Una celda, mala conducta y prensa
Desde entonces Christa Pike vive en su caja de concreto: una celda de 3 por 3,5 metros, en la prisión de máxima seguridad de Nashville, en Tennessee. Ha intentado apelar su sentencia varias veces, pero siempre le denegaron sus peticiones. Su conducta deja mucho que desear. El 24 de agosto de 2001, junto con otra reclusa, quiso estrangular con un cordón de zapatos a su compañera Patricia Jones. Recibió otra condena judicial.
En marzo de 2012, intentó fugarse de la cárcel con la ayuda de dos cómplices: el guardiacárcel Justin Heflin y Donald Kohut, un personal trainer que había empezado a cartearse con Christa un año atrás. La pareja le pagaría a Heflin para que copiara una llave maestra. El acuerdo se frustró por filtraciones y el escape fue desbaratado.
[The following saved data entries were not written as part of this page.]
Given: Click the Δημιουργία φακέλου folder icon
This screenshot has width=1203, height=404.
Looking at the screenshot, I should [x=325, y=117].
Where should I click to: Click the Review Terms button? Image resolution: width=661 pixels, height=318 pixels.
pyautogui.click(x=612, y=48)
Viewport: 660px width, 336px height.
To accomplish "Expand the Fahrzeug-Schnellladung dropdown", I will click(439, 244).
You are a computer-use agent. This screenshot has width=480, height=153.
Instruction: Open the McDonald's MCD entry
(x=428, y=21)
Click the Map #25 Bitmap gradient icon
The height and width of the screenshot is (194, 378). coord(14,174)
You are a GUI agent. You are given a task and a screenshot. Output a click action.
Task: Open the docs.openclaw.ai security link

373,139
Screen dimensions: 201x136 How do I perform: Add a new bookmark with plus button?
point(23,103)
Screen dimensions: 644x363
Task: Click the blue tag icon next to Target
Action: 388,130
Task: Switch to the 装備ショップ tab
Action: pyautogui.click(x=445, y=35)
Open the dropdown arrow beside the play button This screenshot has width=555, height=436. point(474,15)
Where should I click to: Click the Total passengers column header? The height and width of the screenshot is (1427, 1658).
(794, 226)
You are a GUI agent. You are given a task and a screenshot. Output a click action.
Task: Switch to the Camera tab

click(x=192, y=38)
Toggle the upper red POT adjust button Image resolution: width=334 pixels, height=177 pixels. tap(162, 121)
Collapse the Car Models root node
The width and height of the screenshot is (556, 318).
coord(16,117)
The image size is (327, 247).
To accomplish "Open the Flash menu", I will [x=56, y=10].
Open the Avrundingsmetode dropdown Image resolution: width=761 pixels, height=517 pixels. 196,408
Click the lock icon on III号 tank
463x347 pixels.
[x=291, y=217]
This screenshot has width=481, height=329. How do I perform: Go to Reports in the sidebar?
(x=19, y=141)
Los dos hombres fueron arrestados por conspiración para la huida de la condenada. Heflin cooperó con las autoridades y zafó de la cárcel; no fue el caso de Kohut, que fue condenado a 7 años de prisión.
Queda claro que Christa no se resigna a que el espíritu de Colleen, esa joven que tanto odiaba, la mantenga detrás de los barrotes.
Su caso horrorizó a la opinión pública y fue tomado por la serie Deadly Women (Mujeres que matan) de la televisión norteamericana, en 2005. También quedó reflejado en Por mi hombre, Martinis y muerte, Parejas asesinas… entre tantos otros documentales o filmes inspirados en la asesina. También tuvo su libro: Un amor para morir (A love to die for), de la autora Patricia Springer.
Christa ya no es una joven impetuosa y satánica, es una mujer de 44 años, que sigue esperando su turno para la silla eléctrica que podría no llegar nunca.
Los que la conocieron decían que solía tener una voz dulce y maneras suaves, que no parecía posible que fuera esa brutal asesina que habían pintado durante el juicio. Pero un miembro del jurado, luego del proceso y sin querer dar su nombre, la caracterizó sin tibieza alguna: “Ella es una chica con cara de ángel y un corazón de demonio”.
No se equivocó. El infierno interior no siempre se ve. Hasta que se desata.